Compilers diverge when compiling the code
int main()
{
constexpr int arr[3] = {};
static_assert((void*)(arr + 3) == (void*)(&arr + 1));
}
In GCC and Clang, the static_assert
doesn't fire, MSVC thinks that the static_assert
fails https://godbolt.org/z/dHgmEN
Shall (void*)(arr + 3) == (void*)(&arr + 1)
evaluate to true
and why?
Relevant rules from latest standard draft:
[intro.object]
Objects can contain other objects, called subobjects. A subobject can be a member subobject ([class.mem]), a base class subobject ([class.derived]), or an array element. An object that is not a subobject of any other object is called a complete object.
So, array elements are subobjects. The array in the example is a complete object.
[expr.eq]
... Comparing pointers is defined as follows:
If one pointer represents the address of a complete object, and another pointer represents the address one past the last element of a different complete object,79 the result of the comparison is unspecified.

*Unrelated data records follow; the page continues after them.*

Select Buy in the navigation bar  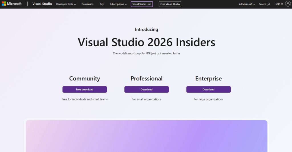coord(102,4)
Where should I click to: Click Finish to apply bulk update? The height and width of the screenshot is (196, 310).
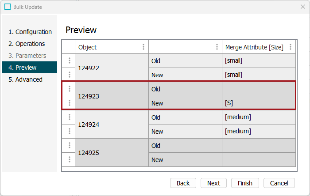click(245, 183)
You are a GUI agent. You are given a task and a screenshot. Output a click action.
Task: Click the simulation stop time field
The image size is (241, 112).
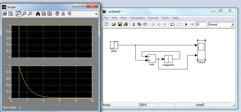point(201,25)
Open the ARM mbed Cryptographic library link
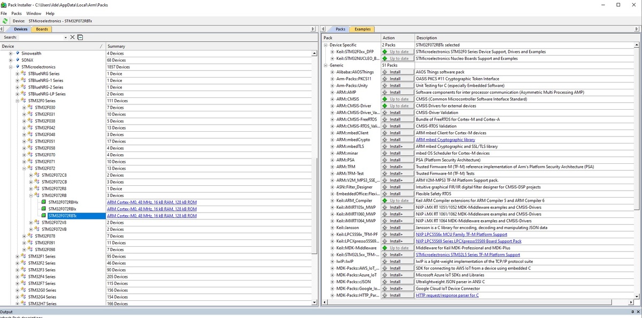 (x=445, y=140)
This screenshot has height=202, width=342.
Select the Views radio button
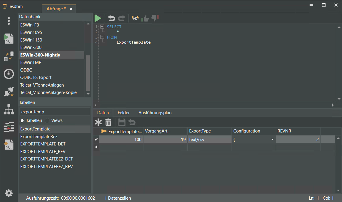(x=47, y=120)
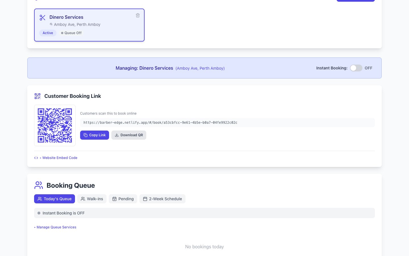Click the code icon before Website Embed Code
Screen dimensions: 409x256
click(36, 158)
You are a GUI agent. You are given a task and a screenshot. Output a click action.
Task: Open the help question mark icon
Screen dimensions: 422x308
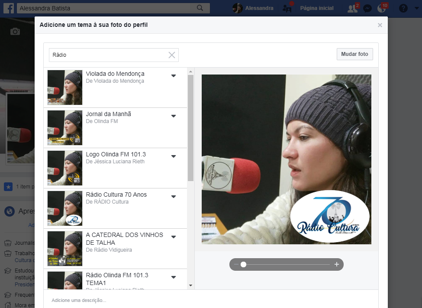click(403, 8)
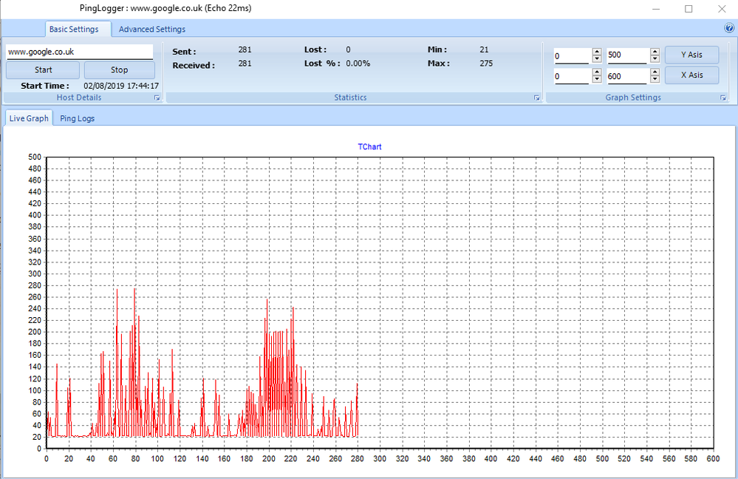Image resolution: width=738 pixels, height=479 pixels.
Task: Apply the Y Axis button
Action: pos(691,55)
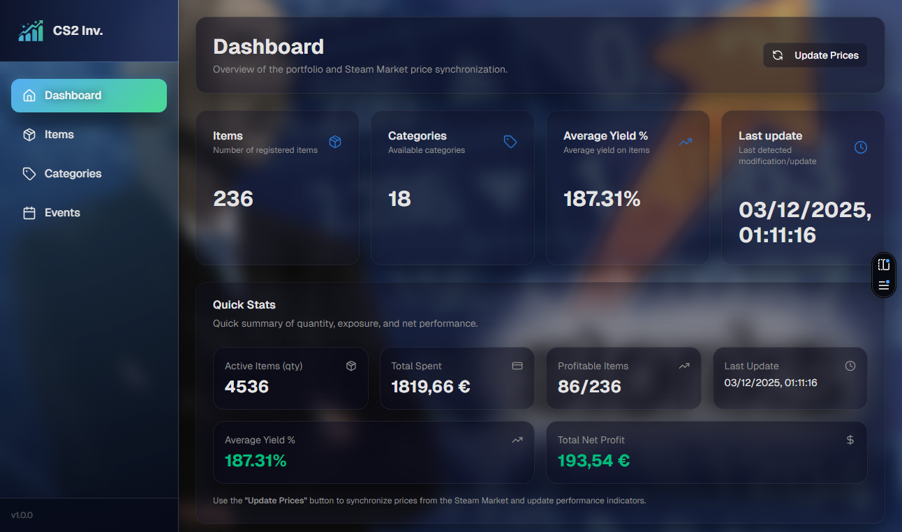Click the clipboard icon in the floating edge widget

[884, 265]
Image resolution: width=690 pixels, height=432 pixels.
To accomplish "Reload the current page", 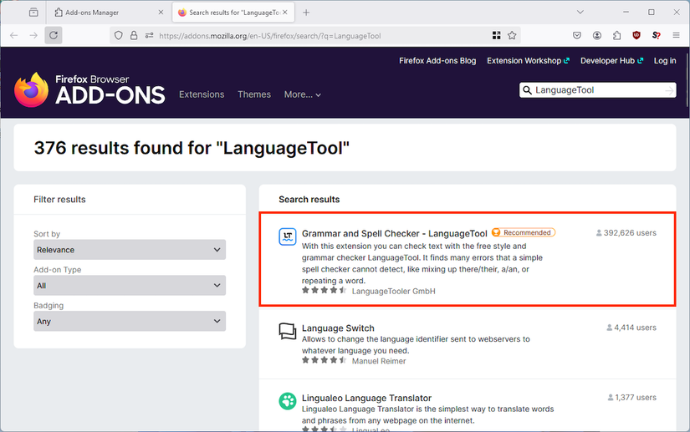I will click(x=54, y=36).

Otherwise, if ... both represent the same address, they compare equal.
79) As specified in [basic.compound], an object that is not an array element is considered to belong to a single-element array for this purpose
The first case seems to match almost, but not quite. Both are pointers to one past the last element of a different complete object - one complete object is the array arr
, the other is the hypothetical single element array whose element is arr
. And neither is a pointer to the unrelated complete object that might exist after their respective array as clarified by the note in the following [basic.compound] quote.

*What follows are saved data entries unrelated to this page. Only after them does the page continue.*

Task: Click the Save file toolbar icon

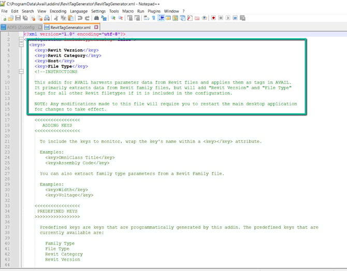Action: coord(18,18)
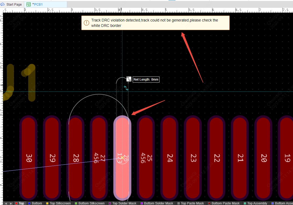Screen dimensions: 293x205
Task: Click the Top Paste Mask color swatch
Action: (179, 203)
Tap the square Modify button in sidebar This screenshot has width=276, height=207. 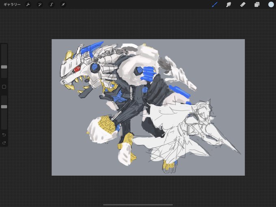4,87
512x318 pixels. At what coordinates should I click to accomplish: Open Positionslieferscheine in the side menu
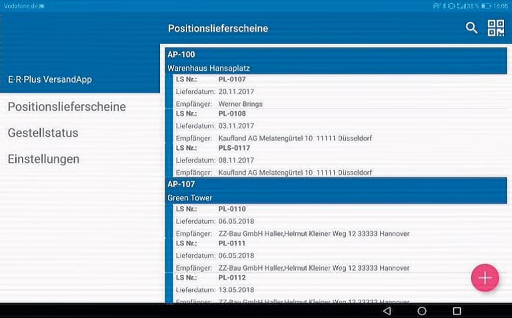point(67,107)
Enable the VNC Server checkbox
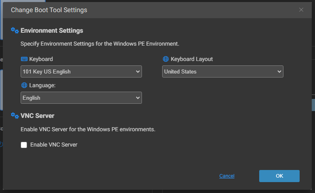This screenshot has height=193, width=315. tap(24, 145)

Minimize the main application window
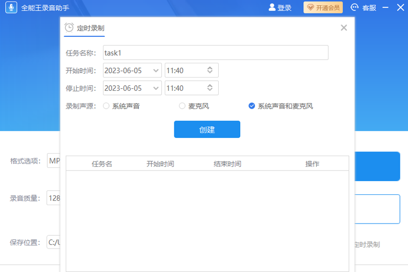point(385,8)
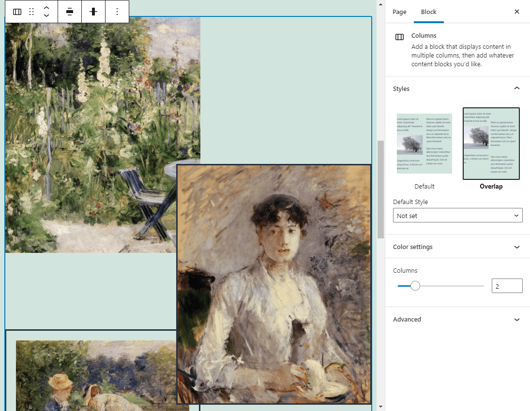The height and width of the screenshot is (411, 530).
Task: Click the Columns number input field
Action: pos(506,286)
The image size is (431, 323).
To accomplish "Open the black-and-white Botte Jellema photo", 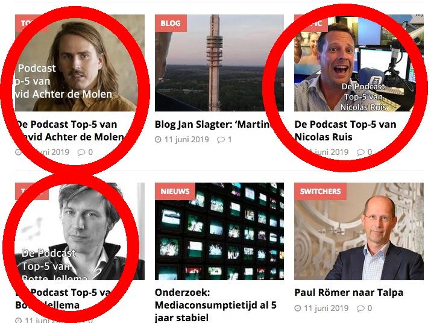I will pos(80,231).
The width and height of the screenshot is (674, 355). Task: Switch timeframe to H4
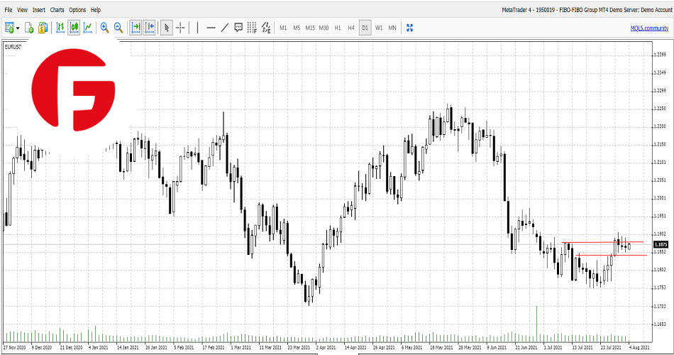(x=351, y=28)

So, the other case should apply assuming they represent the same address.
[basic.compound]
A value of a pointer type that is a pointer to or past the end of an object represents the address of the first byte in memory ([intro.memory]) occupied by the object43 or the first byte in memory after the end of the storage occupied by the object, respectively. [ Note: A pointer past the end of an object ([expr.add]) is not considered to point to an unrelated object of the object's type that might be located at that address. A pointer value becomes invalid when the storage it denotes reaches the end of its storage duration; see [basic.stc]. — end note ]
For purposes of ... comparison ([expr.rel], [expr.eq]), a pointer past the end of the last element of an array x of n elements is considered to be equivalent to a pointer to a hypothetical array element n of x and an object of type T that is not an array element is considered to belong to an array with one element of type T. ...

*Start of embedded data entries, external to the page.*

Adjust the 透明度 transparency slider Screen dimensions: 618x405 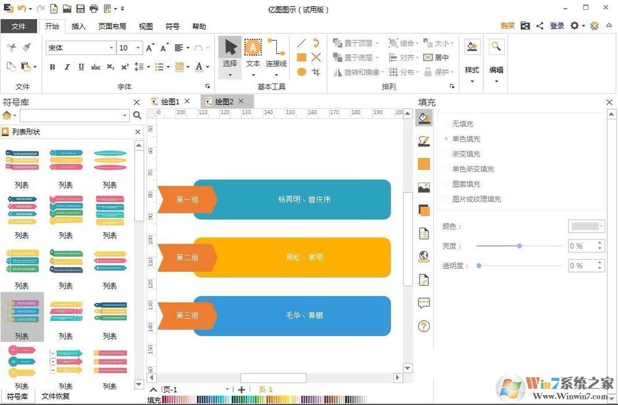(479, 265)
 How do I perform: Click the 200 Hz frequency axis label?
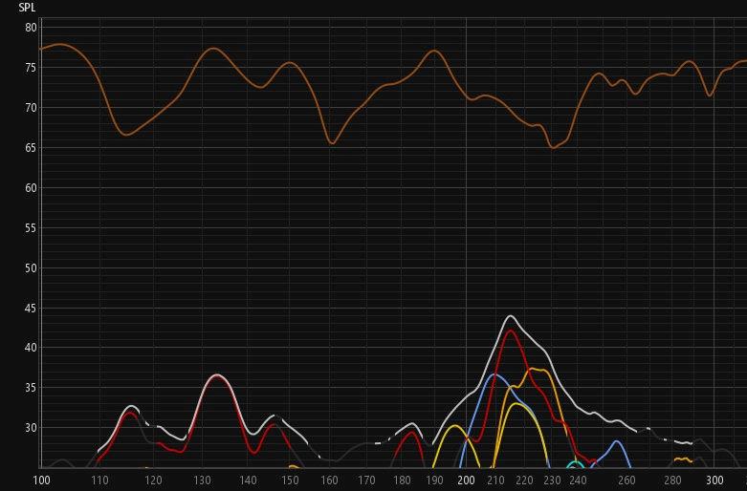466,480
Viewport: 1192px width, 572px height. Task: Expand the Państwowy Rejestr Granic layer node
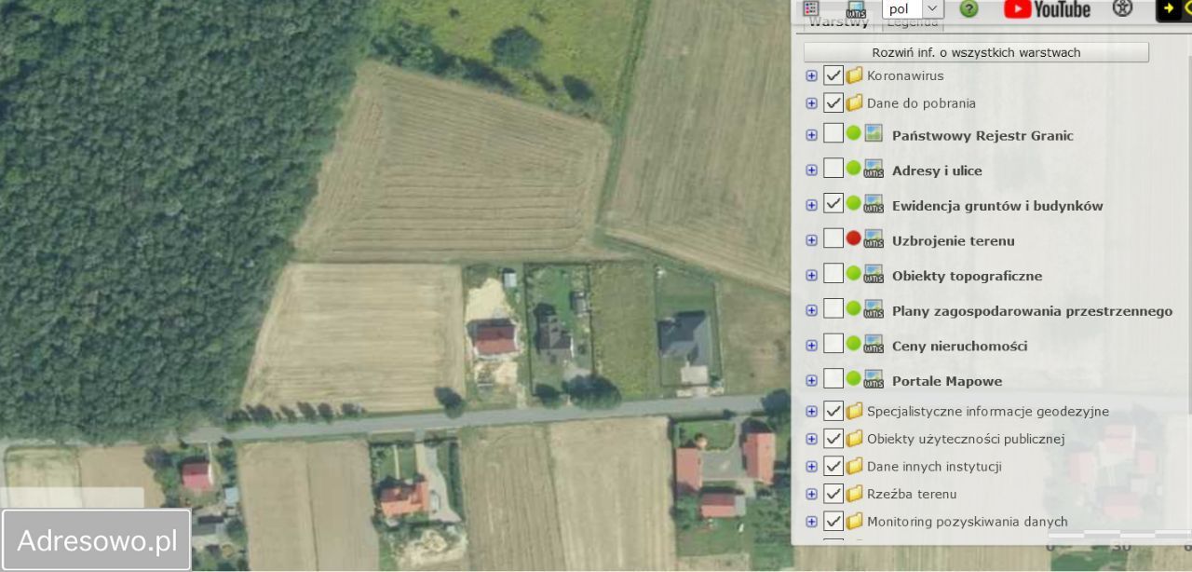click(811, 135)
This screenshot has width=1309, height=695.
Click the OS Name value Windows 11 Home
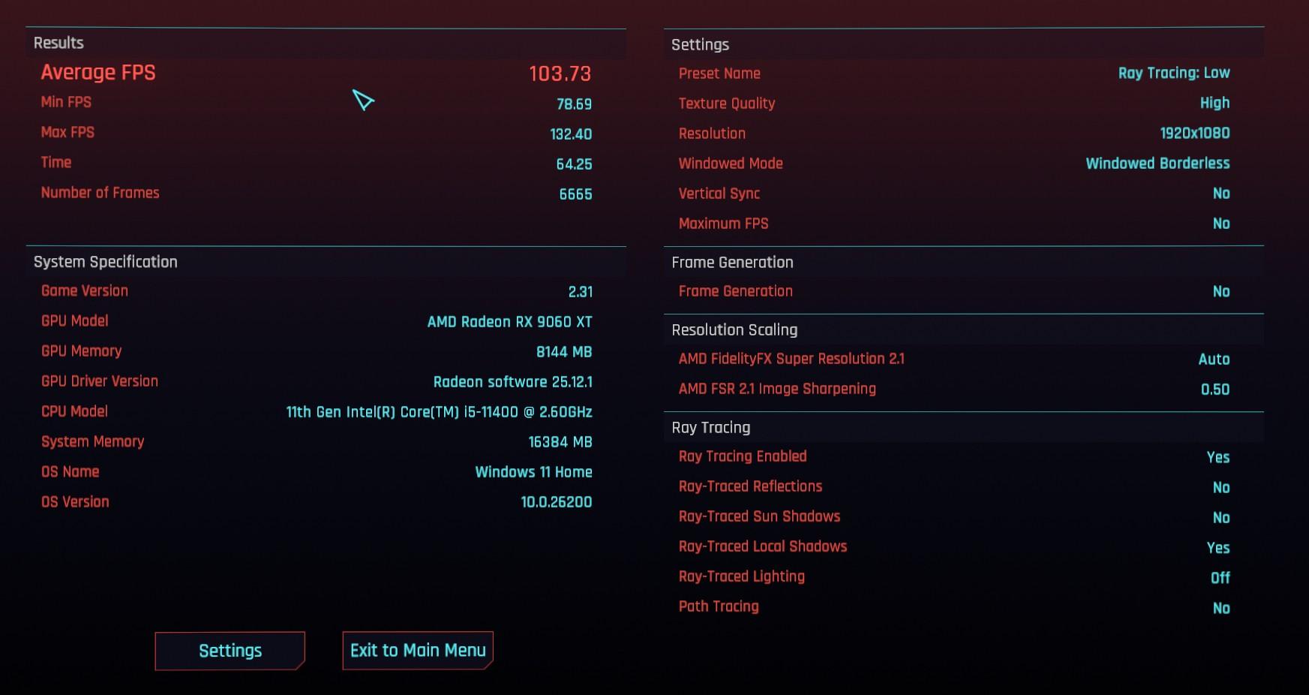(x=533, y=472)
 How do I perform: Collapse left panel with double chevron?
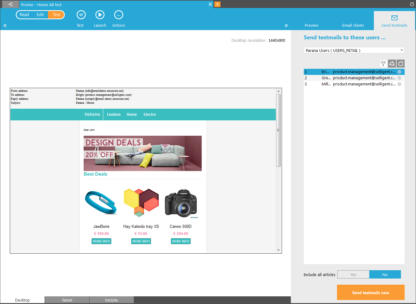pos(5,25)
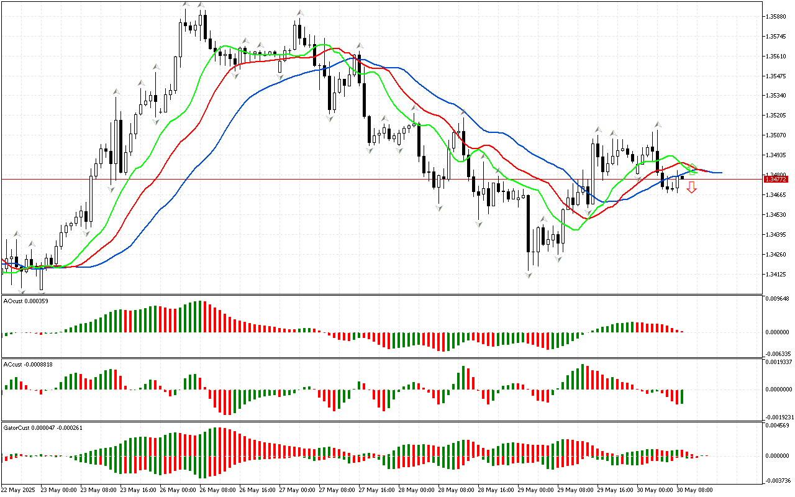Click the red down arrow sell signal
The height and width of the screenshot is (497, 795).
coord(691,188)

43) For an object that is not within its lifetime, this is the first byte in memory that it will occupy or used to occupy.
Both arr
, and the hypothetical array containing just arr
have the same address and the same size. Therefore one element past both arrays is considered to be equivalent to a pointer at the same address outside the bounds of the array.
Just to be clear that an array cannot contain padding:
[expr.sizeof]
... When applied to a class, the result is the number of bytes in an object of that class including any padding required for placing objects of that type in an array. The result of applying sizeof to a potentially-overlapping subobject is the size of the type, not the size of the subobject. When applied to an array, the result is the total number of bytes in the array. This implies that the size of an array of n elements is n times the size of an element.
Let us clarify that conversion to void*
should not change pointer value and thus the equality.
[conv.ptr]
A prvalue of type “pointer to cv T”, where T is an object type, can be converted to a prvalue of type “pointer to cv void”. The pointer value ([basic.compound]) is unchanged by this conversion.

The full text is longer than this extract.